**Instructions to follow**
Count the lines in the entries below that contain the word "icon", treating uppercase and lowercase as different. Reply with the number alone.

———

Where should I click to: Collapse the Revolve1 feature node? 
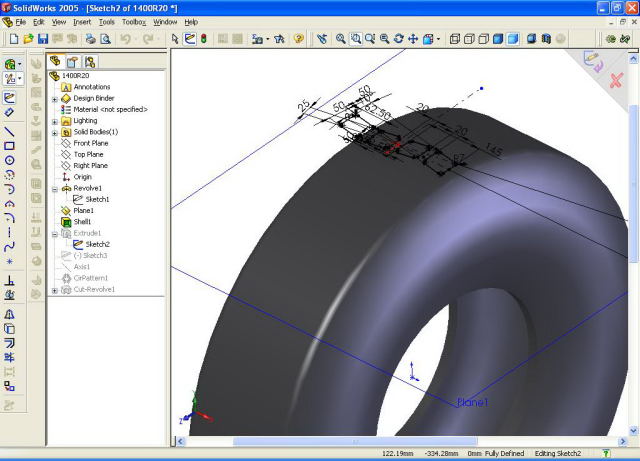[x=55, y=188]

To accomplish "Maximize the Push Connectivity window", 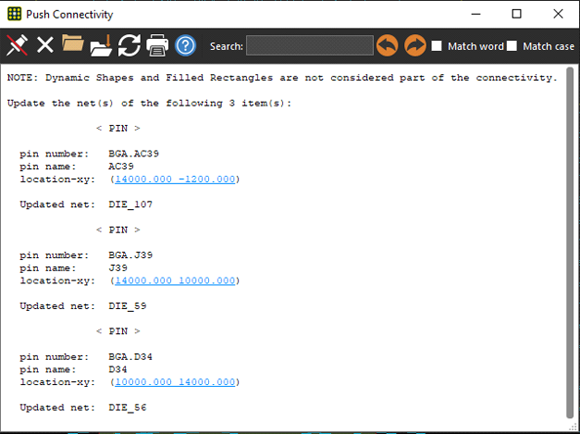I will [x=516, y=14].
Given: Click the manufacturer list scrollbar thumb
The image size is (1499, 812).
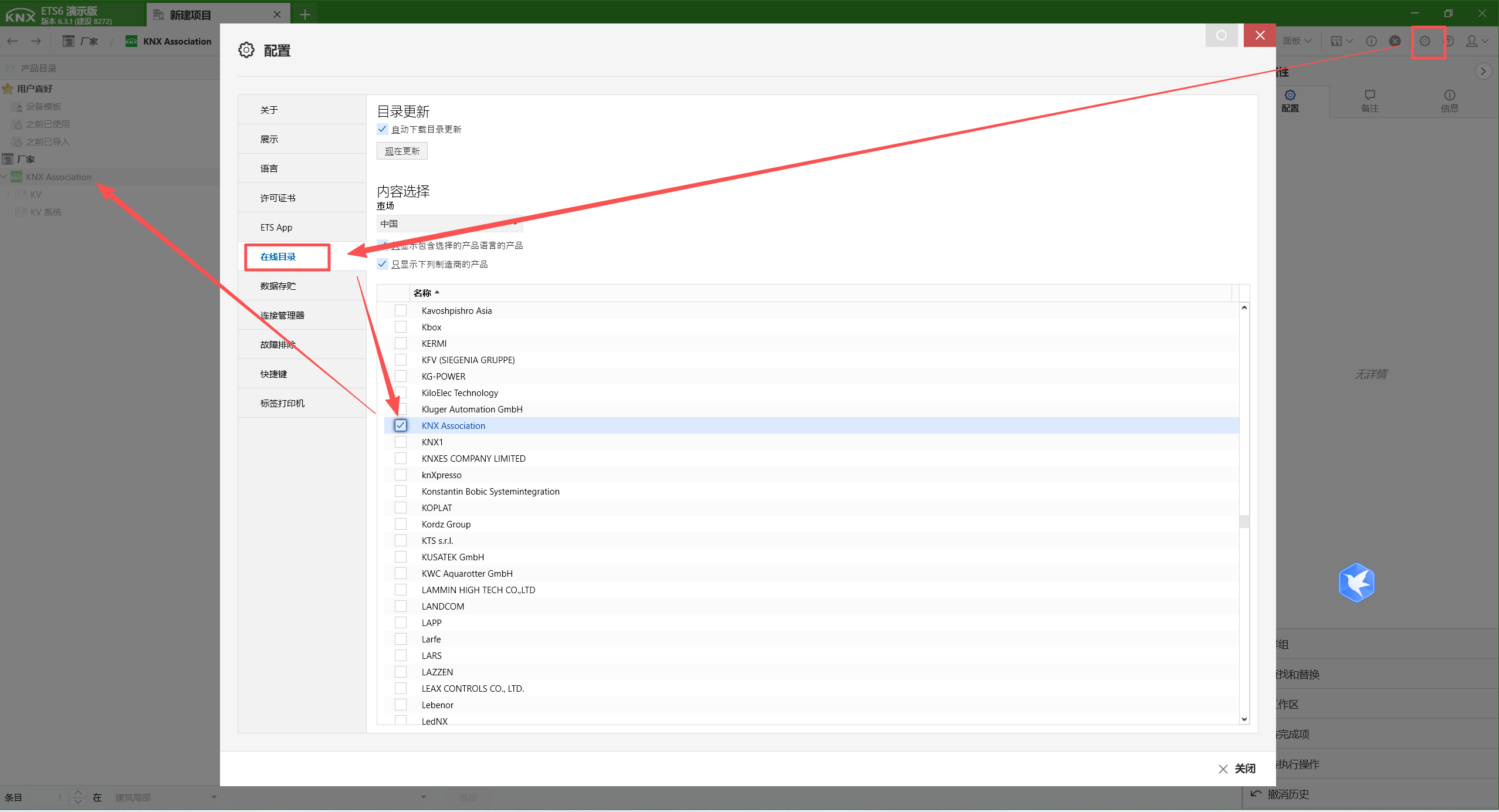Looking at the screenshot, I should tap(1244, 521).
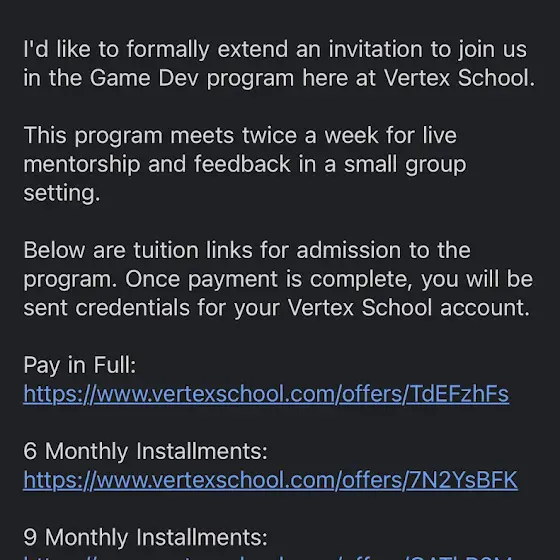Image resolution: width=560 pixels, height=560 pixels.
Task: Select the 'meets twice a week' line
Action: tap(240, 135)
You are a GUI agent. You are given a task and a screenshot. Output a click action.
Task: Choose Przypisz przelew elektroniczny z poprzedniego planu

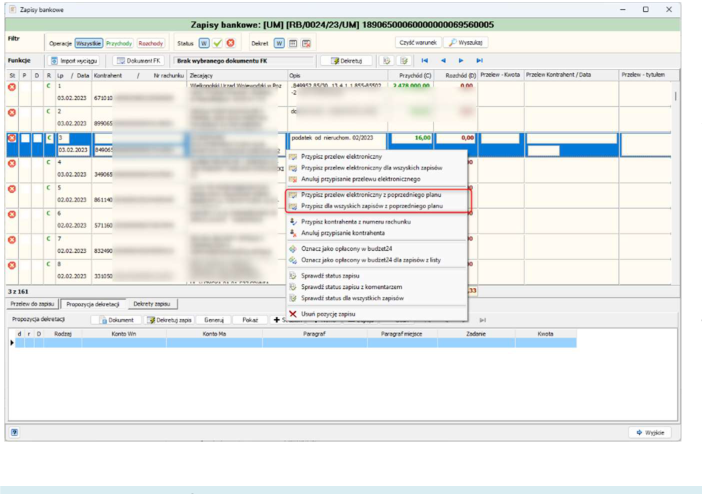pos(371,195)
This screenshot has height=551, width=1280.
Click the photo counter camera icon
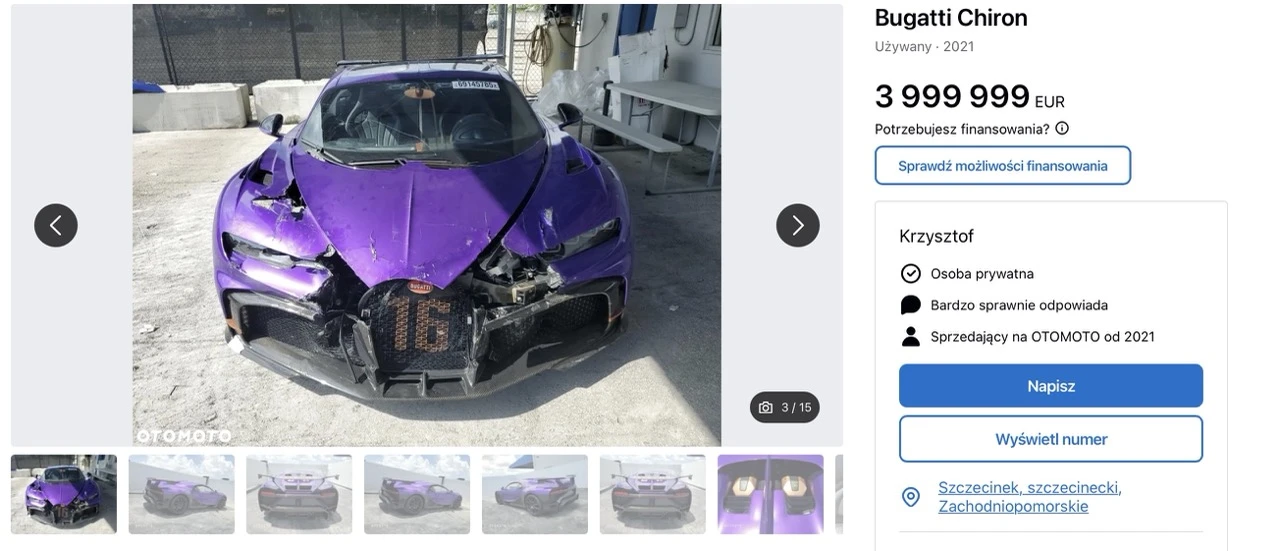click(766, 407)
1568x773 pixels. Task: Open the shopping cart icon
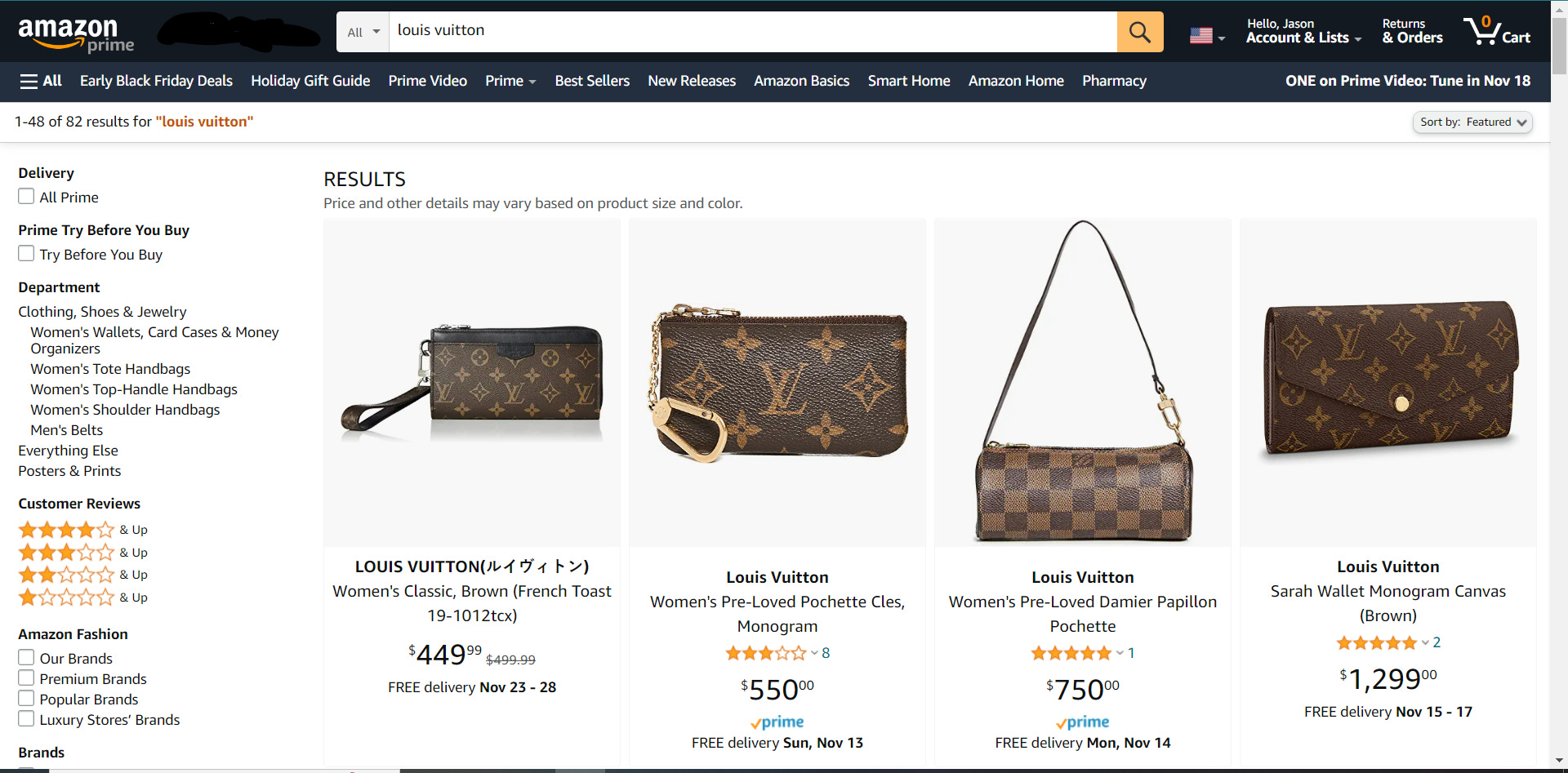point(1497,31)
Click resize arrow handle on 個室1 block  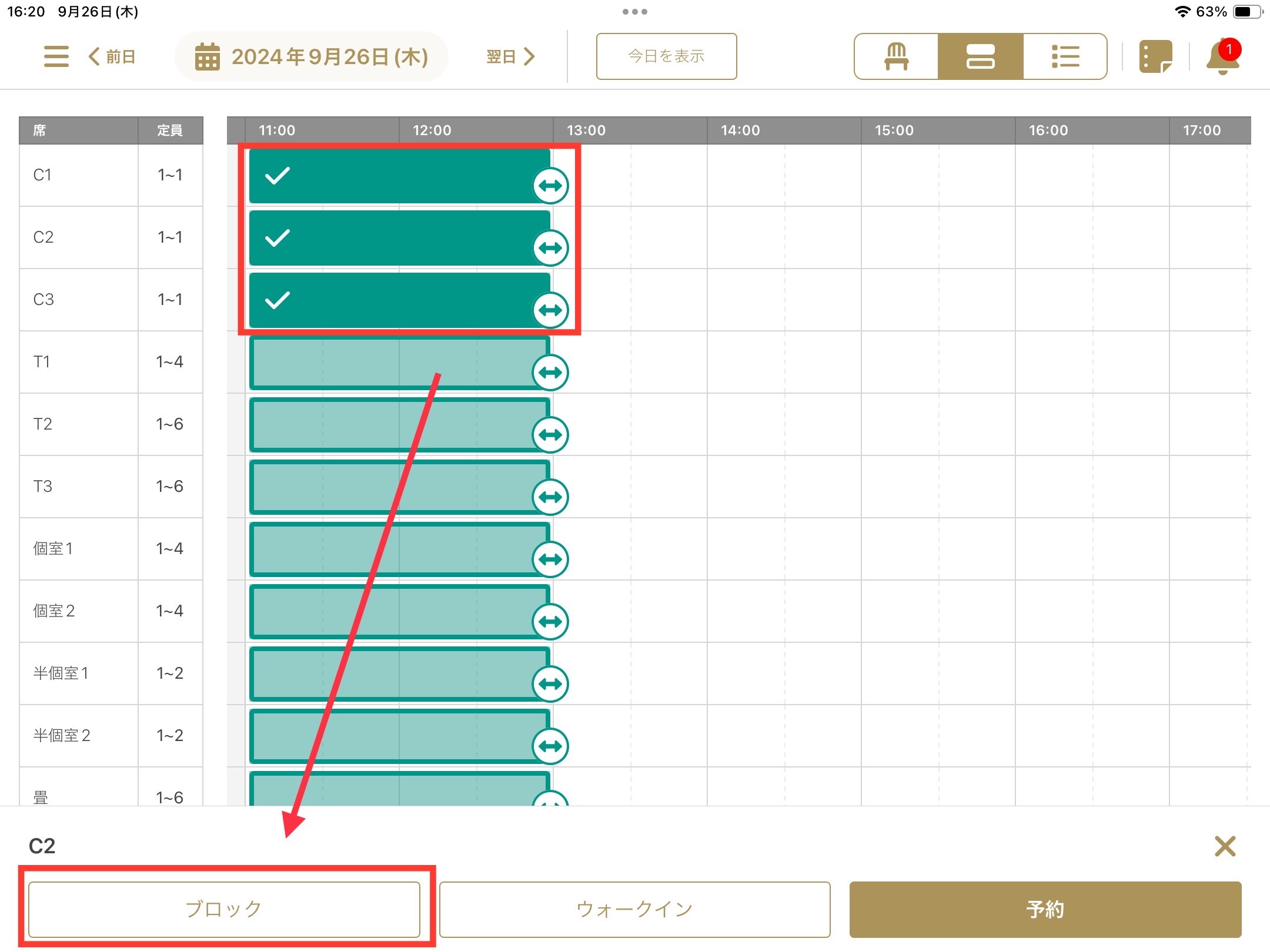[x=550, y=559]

———

**Task result**
2